◆ What you need to do ◆
Begin with the line containing "Choose the Rounded Rectangle shape icon" and copy each line exactly through the last line of the entries, inclusive.

◆ Extracted entries ◆
<<<<

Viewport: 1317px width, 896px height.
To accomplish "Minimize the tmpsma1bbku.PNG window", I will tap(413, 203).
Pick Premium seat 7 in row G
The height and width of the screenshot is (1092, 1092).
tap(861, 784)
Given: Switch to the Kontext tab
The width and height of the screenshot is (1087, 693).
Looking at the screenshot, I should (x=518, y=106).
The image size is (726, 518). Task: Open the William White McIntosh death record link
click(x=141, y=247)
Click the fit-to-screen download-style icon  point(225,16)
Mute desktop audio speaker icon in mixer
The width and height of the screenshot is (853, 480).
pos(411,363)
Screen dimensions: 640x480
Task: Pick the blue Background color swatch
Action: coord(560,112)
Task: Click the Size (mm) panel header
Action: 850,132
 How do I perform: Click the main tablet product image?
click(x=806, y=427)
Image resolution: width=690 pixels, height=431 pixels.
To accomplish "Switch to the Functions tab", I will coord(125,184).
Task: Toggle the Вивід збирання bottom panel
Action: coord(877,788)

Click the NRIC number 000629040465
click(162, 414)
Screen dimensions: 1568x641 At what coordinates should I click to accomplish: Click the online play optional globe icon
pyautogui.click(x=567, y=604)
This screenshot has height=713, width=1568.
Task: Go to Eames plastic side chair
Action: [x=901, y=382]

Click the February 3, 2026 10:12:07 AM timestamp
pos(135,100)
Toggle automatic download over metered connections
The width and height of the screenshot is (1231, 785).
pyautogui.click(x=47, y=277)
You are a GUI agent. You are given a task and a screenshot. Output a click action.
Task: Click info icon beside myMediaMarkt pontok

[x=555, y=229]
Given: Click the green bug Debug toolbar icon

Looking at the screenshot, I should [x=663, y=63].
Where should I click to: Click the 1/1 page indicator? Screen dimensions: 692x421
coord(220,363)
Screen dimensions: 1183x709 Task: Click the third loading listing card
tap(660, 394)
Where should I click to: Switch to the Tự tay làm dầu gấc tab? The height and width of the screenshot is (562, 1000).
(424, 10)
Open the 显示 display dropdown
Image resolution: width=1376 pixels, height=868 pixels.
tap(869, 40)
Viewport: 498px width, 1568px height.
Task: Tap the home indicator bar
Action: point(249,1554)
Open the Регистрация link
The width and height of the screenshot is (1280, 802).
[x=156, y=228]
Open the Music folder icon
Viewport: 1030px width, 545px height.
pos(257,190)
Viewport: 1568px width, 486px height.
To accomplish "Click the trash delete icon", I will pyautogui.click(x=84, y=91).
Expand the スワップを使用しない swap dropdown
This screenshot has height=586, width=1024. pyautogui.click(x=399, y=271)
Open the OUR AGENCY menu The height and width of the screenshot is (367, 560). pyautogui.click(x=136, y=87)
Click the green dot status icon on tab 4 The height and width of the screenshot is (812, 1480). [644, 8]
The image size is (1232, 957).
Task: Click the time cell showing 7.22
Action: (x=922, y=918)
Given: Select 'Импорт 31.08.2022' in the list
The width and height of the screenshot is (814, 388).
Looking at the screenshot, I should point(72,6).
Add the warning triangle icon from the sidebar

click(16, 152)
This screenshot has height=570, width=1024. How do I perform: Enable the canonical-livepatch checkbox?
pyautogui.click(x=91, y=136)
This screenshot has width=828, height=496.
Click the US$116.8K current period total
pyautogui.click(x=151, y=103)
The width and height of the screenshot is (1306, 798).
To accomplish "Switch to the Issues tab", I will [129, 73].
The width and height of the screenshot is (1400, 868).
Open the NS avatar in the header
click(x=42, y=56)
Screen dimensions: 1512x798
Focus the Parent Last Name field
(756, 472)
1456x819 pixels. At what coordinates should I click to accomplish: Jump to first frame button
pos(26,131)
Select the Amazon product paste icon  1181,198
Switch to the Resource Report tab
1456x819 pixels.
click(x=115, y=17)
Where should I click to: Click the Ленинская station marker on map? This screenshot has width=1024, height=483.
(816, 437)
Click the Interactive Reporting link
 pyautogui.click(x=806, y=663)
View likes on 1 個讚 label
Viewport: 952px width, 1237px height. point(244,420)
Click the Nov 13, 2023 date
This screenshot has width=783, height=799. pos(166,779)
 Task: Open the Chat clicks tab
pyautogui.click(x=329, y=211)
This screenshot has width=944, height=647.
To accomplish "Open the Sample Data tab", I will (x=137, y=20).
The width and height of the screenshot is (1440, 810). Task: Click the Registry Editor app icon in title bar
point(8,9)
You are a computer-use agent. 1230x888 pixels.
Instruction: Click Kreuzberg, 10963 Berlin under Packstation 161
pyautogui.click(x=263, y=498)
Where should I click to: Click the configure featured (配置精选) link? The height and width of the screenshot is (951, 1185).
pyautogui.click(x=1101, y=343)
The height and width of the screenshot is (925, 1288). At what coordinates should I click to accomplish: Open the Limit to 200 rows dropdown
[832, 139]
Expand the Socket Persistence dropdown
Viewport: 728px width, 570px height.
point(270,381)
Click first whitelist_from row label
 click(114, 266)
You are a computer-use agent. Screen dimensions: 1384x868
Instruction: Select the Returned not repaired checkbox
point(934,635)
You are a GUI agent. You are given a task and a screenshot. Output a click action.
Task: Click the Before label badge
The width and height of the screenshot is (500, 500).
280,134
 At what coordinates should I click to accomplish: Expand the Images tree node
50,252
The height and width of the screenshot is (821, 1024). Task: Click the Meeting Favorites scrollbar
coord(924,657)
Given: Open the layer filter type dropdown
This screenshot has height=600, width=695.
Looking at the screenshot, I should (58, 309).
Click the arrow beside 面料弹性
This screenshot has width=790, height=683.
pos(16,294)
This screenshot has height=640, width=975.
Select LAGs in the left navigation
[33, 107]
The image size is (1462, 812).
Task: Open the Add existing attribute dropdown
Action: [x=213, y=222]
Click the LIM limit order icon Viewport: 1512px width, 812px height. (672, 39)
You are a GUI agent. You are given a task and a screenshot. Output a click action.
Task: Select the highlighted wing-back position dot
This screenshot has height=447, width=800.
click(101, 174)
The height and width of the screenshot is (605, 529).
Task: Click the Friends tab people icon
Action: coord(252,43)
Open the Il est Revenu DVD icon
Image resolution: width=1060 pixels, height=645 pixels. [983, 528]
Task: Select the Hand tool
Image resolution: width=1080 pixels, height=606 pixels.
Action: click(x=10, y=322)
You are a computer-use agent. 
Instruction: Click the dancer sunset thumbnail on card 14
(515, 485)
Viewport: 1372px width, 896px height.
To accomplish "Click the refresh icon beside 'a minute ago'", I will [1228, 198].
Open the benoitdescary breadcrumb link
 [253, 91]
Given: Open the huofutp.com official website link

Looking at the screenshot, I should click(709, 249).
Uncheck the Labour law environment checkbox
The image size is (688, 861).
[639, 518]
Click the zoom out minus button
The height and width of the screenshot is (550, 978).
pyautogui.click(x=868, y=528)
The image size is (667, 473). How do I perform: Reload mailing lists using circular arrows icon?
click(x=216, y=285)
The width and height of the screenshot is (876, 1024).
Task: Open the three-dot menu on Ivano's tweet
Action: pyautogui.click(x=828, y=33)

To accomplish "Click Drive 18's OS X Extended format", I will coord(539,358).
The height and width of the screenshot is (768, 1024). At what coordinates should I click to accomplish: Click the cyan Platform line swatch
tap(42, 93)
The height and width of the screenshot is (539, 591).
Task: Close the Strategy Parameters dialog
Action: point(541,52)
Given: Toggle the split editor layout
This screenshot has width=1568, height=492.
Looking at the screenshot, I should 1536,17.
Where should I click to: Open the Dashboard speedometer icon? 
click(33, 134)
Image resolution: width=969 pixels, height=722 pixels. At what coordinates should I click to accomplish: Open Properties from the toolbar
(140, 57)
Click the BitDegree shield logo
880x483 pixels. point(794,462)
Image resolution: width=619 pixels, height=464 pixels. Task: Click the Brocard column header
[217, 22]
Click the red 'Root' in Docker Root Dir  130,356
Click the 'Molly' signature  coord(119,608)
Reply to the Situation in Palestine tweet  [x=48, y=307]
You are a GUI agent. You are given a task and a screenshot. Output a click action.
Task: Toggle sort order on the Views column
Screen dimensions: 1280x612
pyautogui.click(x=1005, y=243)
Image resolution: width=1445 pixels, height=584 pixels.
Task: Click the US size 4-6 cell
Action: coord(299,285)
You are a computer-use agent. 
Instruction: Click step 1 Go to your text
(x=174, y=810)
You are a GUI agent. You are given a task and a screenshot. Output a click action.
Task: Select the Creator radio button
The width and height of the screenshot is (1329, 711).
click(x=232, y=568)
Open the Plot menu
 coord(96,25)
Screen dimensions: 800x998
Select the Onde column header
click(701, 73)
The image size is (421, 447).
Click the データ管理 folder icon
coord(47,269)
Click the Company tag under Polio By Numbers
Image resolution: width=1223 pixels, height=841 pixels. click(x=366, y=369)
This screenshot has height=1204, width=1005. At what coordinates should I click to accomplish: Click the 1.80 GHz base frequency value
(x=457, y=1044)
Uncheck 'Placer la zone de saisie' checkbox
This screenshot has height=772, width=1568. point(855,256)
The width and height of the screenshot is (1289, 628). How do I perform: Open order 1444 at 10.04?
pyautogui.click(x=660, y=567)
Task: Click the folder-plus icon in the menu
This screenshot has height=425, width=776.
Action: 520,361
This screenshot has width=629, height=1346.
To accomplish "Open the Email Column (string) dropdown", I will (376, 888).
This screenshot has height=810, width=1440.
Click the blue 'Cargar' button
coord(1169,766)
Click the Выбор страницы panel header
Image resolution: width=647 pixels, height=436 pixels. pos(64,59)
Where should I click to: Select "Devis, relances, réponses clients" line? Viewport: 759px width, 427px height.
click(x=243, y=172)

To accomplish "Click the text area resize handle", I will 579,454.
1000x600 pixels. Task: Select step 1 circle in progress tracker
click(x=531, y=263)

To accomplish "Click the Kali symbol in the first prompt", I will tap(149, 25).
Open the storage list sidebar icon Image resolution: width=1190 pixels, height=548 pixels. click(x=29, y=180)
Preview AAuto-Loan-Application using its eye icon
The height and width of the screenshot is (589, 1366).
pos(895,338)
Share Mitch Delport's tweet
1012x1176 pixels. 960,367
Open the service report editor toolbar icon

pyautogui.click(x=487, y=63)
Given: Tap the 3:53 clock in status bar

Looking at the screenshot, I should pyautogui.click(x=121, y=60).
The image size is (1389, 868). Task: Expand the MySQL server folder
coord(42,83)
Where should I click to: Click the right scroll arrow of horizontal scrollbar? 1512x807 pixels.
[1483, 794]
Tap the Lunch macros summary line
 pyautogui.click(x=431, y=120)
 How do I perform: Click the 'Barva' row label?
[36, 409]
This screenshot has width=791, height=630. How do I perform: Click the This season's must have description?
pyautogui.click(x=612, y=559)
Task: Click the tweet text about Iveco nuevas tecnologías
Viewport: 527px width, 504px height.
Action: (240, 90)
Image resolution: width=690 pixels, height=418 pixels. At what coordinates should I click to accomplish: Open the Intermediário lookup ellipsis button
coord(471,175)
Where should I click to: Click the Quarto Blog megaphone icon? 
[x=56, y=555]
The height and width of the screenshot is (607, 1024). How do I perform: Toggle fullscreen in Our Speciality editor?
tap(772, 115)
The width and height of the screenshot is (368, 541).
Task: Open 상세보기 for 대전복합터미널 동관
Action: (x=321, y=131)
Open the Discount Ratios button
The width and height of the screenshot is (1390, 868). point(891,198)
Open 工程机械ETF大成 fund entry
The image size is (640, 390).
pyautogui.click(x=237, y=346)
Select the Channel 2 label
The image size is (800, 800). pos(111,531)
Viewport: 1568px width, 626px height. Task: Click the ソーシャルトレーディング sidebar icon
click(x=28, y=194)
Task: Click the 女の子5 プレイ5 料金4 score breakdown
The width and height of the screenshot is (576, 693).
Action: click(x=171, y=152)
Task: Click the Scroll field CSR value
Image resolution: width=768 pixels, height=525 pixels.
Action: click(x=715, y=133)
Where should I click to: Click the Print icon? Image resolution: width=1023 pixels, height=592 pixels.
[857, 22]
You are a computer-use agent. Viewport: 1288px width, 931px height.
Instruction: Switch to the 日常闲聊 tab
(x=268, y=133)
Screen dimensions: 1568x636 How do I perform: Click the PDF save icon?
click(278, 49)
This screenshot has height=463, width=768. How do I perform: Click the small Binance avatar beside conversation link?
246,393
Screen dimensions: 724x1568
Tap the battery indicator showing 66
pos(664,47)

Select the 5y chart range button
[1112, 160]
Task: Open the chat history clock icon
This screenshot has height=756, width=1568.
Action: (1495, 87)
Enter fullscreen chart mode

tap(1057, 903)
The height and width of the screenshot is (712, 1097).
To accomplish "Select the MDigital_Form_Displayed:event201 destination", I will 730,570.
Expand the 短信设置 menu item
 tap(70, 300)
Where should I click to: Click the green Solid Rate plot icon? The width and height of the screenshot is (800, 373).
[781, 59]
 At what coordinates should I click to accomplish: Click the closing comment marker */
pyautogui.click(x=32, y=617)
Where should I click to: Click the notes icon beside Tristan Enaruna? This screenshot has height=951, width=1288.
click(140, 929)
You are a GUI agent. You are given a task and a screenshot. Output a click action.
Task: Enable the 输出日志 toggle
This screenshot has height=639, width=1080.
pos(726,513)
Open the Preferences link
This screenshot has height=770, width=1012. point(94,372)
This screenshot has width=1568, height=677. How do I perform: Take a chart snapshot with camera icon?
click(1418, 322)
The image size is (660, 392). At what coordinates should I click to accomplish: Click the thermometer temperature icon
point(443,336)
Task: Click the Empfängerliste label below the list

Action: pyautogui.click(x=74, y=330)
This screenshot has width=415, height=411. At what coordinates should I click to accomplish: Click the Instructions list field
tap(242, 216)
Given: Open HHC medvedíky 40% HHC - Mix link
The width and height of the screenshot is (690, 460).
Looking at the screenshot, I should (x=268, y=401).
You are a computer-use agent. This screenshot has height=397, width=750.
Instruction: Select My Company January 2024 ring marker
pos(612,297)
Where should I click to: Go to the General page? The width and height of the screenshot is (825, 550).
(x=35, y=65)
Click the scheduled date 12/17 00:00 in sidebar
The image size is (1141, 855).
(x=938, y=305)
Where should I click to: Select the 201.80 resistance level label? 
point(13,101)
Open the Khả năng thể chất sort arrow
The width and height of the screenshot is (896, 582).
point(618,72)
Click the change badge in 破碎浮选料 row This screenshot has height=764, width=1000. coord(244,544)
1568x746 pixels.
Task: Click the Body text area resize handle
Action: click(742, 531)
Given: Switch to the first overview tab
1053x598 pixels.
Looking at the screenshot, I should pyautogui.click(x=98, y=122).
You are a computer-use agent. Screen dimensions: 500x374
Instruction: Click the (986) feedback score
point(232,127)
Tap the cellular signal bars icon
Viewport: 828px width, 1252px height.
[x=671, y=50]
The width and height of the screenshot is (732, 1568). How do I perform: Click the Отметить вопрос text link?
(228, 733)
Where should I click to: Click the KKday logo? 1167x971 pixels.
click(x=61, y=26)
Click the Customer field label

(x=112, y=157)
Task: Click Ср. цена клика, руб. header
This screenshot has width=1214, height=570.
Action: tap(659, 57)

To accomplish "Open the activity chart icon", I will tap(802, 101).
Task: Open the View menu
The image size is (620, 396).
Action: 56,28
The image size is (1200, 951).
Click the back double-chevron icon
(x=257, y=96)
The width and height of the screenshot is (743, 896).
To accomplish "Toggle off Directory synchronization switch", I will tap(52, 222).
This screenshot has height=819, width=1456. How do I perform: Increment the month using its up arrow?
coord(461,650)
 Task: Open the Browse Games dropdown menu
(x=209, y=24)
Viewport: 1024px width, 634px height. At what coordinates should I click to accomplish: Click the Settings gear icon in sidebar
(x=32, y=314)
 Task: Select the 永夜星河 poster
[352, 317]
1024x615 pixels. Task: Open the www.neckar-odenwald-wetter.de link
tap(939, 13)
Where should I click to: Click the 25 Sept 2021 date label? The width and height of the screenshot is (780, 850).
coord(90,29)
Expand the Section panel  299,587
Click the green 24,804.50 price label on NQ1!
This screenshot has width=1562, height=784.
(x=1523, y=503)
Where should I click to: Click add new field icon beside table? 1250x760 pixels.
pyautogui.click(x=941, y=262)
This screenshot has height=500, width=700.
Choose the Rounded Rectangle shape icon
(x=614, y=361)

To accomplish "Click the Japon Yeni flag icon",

>>>>

◆ Solution to this exercise ◆
Choose the Rounded Rectangle shape icon
(x=614, y=361)

To accomplish "Click the Japon Yeni flag icon",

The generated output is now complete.